Ses idées préconçues, nées de rêveries romantiques sur l’Espagne, n’ont point obscurci son jugement et bien souvent se sont évanouies devant la réalité ; son enthousiasme est sérieux, mais sa bonne foi est plus sérieuse encore et rien ne la déconcerte. De même qu’il exprime sans scrupule son admiration, c’est sans fausse honte qu’il note ses déceptions ; elles sont nombreuses : il ne retrouve pas chez les femmes le type espagnol : la manola de Madrid « n’a plus son costume si hardi et si pittoresque ; l’ignoble indienne a remplacé les jupes de couleurs éclatantes brodées de ramages exorbitants » ; la jalousie n’existe guère en amour, quoi qu’en aient chanté les romances, quoi qu’en aient dit les jeunes premiers. « Le Musée d’artillerie de Paris est incomparablement plus riche et plus complet que l’Armeria de Madrid » ; il n’est pas jusqu’à Grenade dont « l’aspect général trompe beaucoup les prévisions que l’on avait pu s’en former ». Au cours de son récit, il remet toute chose au point et par la véracité de sa parole détruit plus d’une légende que l’on acceptait, sur la foi des poètes, des dramaturges et des voyageurs sans véracité.

Jamais peut-être, plus que dans ce Voyage en Espagne, il n’a laissé voir combien lui pesait la civilisation dans laquelle le hasard l’avait fait naître, cette civilisation où tout est prévu, où tout homme est étiqueté, où l’initiative individuelle est souvent contrariée par les exigences de la collectivité, où l’on doit naître, vivre, mourir selon la règle, où certain costume même est de rigueur, où l’amour n’est légitime que devant le notaire, où la poussée des foules contraint les âmes délicates à se replier sur elles-mêmes, où les entrepreneurs de journaux gourmandent les poètes et les menacent de les mettre au pain sec : toutes choses dont il avait souffert.
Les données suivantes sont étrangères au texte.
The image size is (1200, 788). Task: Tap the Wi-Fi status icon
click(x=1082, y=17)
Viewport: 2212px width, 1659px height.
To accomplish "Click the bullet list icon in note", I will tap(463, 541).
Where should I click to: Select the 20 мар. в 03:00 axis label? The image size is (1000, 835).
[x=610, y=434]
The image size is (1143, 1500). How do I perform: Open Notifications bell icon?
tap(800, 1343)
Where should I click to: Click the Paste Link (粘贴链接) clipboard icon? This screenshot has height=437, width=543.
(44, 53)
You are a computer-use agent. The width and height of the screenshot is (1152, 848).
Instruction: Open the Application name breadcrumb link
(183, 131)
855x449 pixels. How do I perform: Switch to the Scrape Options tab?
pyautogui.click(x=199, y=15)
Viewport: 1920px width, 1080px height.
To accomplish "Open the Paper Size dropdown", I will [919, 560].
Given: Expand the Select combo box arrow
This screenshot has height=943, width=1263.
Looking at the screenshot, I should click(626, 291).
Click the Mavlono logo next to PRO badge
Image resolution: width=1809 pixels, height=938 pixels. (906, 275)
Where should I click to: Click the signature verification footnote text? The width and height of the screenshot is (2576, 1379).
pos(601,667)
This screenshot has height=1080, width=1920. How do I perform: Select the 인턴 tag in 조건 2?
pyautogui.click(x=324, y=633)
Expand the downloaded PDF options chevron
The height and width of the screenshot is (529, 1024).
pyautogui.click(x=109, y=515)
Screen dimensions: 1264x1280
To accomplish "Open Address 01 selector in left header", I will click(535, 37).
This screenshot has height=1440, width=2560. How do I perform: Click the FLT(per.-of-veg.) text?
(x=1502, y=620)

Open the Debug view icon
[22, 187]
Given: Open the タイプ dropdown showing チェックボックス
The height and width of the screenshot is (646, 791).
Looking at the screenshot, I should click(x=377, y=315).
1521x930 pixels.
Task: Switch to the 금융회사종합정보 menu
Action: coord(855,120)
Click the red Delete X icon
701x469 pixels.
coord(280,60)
Il se demande si, au lieu d’être civilisés, comme nous nous en vantons, nous ne serions pas des barbares décrépits. Aux hommes politiques, que la frénésie de leur ambition a entraînés dans les guerres civiles, il dit : « L’avenir ne saura que vous avez été un grand peuple que par quelques merveilleux fragments retrouvés dans les fouilles. » Il regrette le départ des Mores : « L’Espagne n’est pas faite pour les mœurs européennes. Le génie de l’Orient y perce sous toutes les formes et il est fâcheux peut-être qu’elle ne soit pas restée moresque ou mahométane. » À Cordoue, dans la mosquée, qui reste admirable, malgré les mutilations qu’elle a subies, il est plus affirmatif : « J’ai toujours beaucoup regretté, pour ma part, que les Mores ne soient pas restés maîtres de l’Espagne, qui certainement n’a fait que perdre à leur expulsion. »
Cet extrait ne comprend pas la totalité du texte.